Rutland, VT mayoral contest focuses on candidates who could best heal rift over refugees
Posted by Ann Corcoran on March 5, 2017
One of the things I came to see in my travels around America last summer is that mayors in many cities with refugees, or about to get refugees, seemed to be quietly (so as not to tip off citizen critics) working behind the scenes for the federal pro-refugee resettlement contractors, and/or the businesses looking for cheap migrant labor.
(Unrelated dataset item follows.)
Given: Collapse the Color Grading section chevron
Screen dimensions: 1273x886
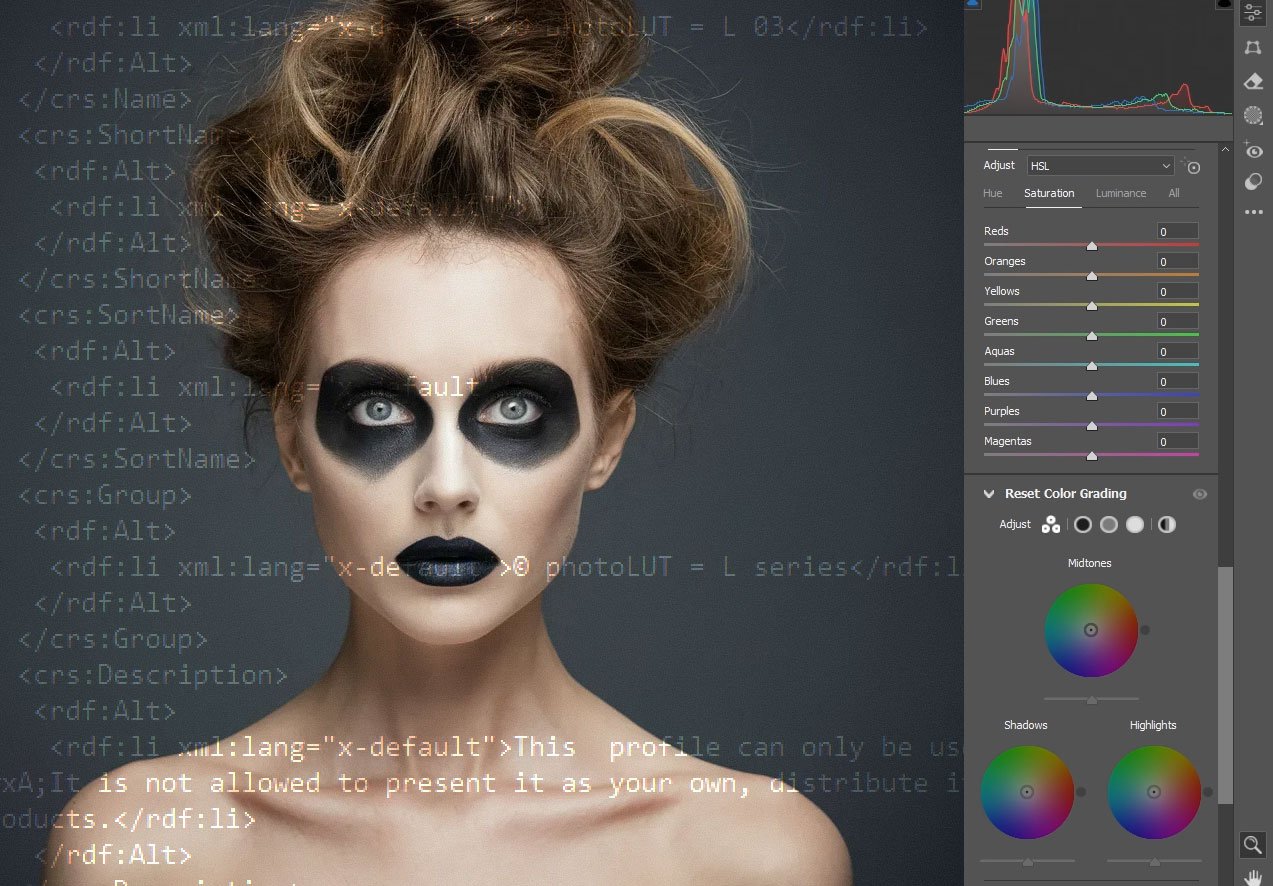Looking at the screenshot, I should tap(989, 494).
I often referred to those mayors as having been “captured.”
Rutland, VT represents one such city.
It got so heated in Rutland, that the subject of refugees is the key issue that will determine if city voters return Mayor Christopher Louras to his seat at city hall.
From Burlington Free Press (hat tip: Joanne):
MONTPELIER – The mayor of Rutland, seeking his sixth two-year term Tuesday on Town Meeting Day, would like to focus his race against three challengers on his response to the issues facing the city, including drug use and joblessness, but his plan to bring up to 100 Syrian refugees to the city overshadows everything.
I’ve always wondered, why Syrians? Why not any of the usual refugee ethnic groups that the US State Department brings in. Did someone or some group specifically want Syrian Muslims (almost 99% of the Syrians we admit are Muslims) in Rutland? The same is happening in Charleston, WV, they want just Syrians. Why?
I digress! Back to the story…
Louras is being challenged on Town Meeting Day by City Councilor David Allaire, who ran against Louras in the last two elections; Michael Coppinger, the executive director of the Downtown Rutland Partnership, which promotes the community; and resident Kam Johnston, who is also running for the Board of Aldermen, school board and city assessor.
Both Allaire and Coppinger say a change in leadership is needed to heal a city that has been divided by Louras’ plans to bring up to 100 Syrian refugees to the community this year, and possibly more in years to come. They say it wasn’t the plan for the refugees, but the way Louras rolled out the program, announcing it last April without having sought input from the public and city officials.
When he announced his candidacy in December, Allaire said the issue was not with the city taking in refugees, but the secrecy of the program .
One of the many reforms the Trump team must make is to get the secrecy out of the discussions by the US State Department, in collusion with federal refugee contractors, to target certain towns and cities as new resettlement sites.